TASK INSTRUCTIONS
**1)** Rescale the records from the line containing "1008x669 pixels. At" through the end of the records, inclusive, and reproduce only those lines with their requests. Multiply every coordinate in the answers by 1.15, round to whole numbers with halves rounded up, and omit the pictures.
**2)** Write the next part of the passage about the freshwater deposit beneath the seafloor off New Jersey, picking up after its final sentence.

PROVIDED PASSAGE
* * *

On a clear September day in 2015, after 10 years of working to get funding, my colleague Kerry Key and I stepped aboard the R/V Langseth, a research ship docked at the Woods Hole Oceanographic Institution in Massachusetts. We were about to lead a 10-day expedition to map a deposit of fresh water, size unknown, hidden 100 meters (about 330 feet) under the rocky seafloor.
Back in the 1960s the U.S. Geological Survey had drilled a series of vertical boreholes off the New Jersey coast, looking for sand deposits and other resources. They unexpectedly struck fresh water, which was baffling. Years later researchers obtained water samples from the same location and analyzed the chemistry, finding to their surprise that the liquid was a mix of recent rainwater and seawater. Rainwater, 65 kilometers (40 miles) out to sea—under the seafloor?

* * *

SUPPLIED RECORDS
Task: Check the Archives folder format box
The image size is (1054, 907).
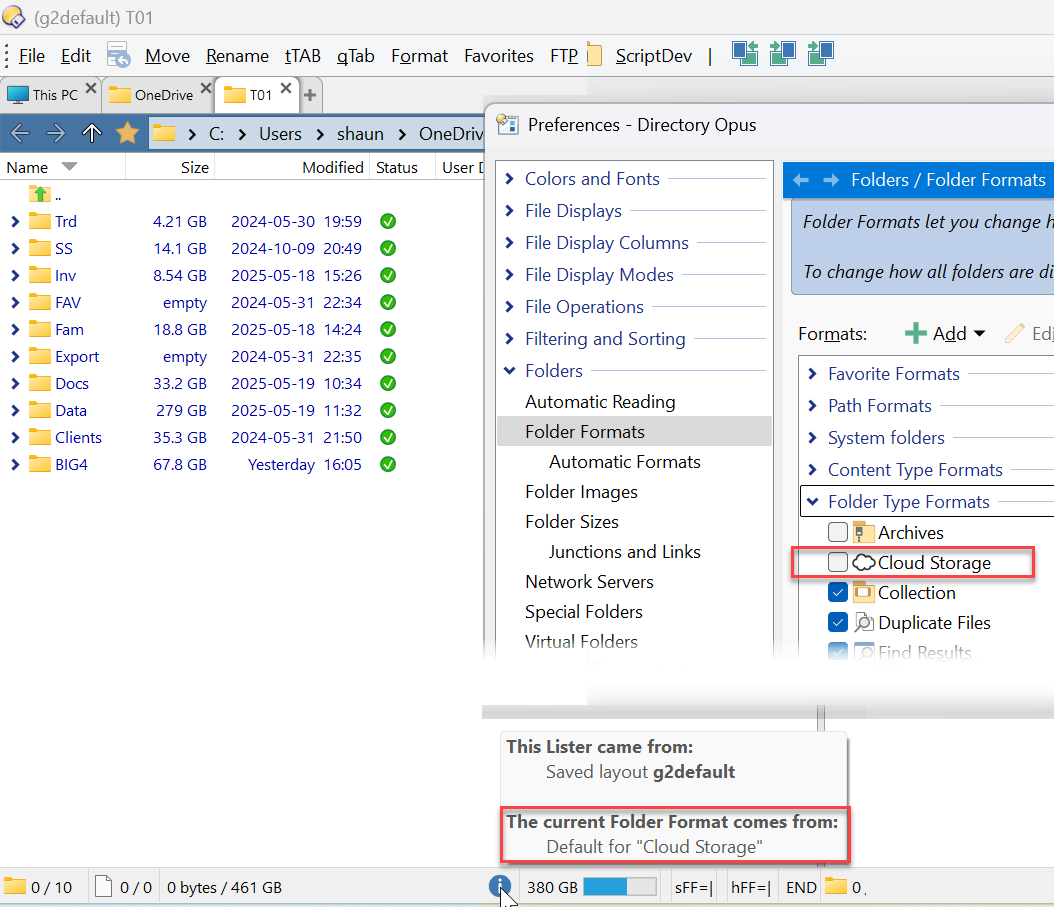Action: point(838,533)
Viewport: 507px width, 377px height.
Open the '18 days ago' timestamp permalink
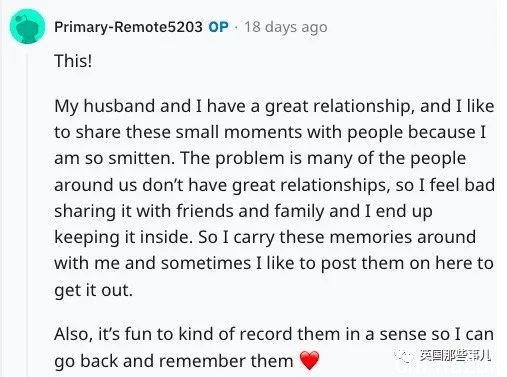286,27
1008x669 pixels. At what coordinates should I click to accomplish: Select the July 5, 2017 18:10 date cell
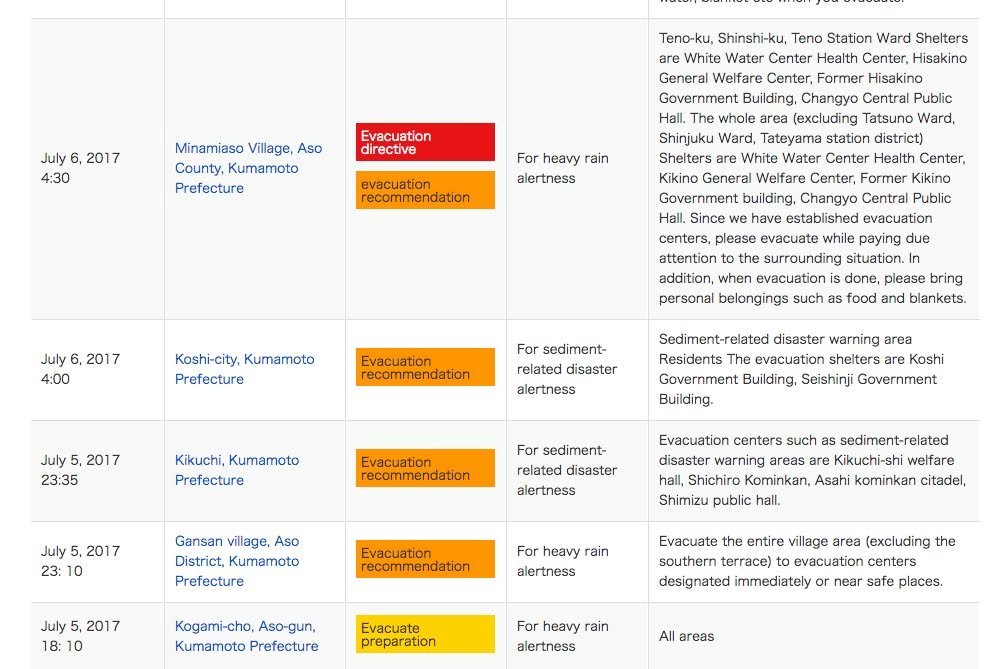tap(80, 636)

* * *

EXPECTED OUTPUTS
**1)**
1008x669 pixels. At what coordinates should I click to accomplish: Select the July 5, 2017 18:10 date cell
tap(92, 731)

**2)**
That's where we were headed. Once the R/V Langseth was in position, we spooled out a long, floating line that held a special transmitter. It sent electromagnetic fields hundreds of meters down through the ocean and into the seabed. The fields passed through the seafloor and created secondary, return signals captured by other sensors on the line. We slowly towed the array for 130 kilometers over the region where drilling had been done. We also dropped instruments that sank to the bottom and recorded the signals from our transmitter, as well as naturally occurring electromagnetic fields. We could use all these readings to create an image of what was underneath the seafloor. Once we had completed the survey off New Jersey, we sailed up toward Martha's Vineyard—where researchers had suggested there might also be fresh water—and ran a long sensing profile there, too.
It took us months to process all the data. When we published our results in 2019, we made a stir. One media headline summed up the excitement: “Mysterious Freshwater Reservoir Found Hidden beneath the Ocean.” True. But how big was it? How did it get there? And how common are these offshore underground deposits? We didn't know.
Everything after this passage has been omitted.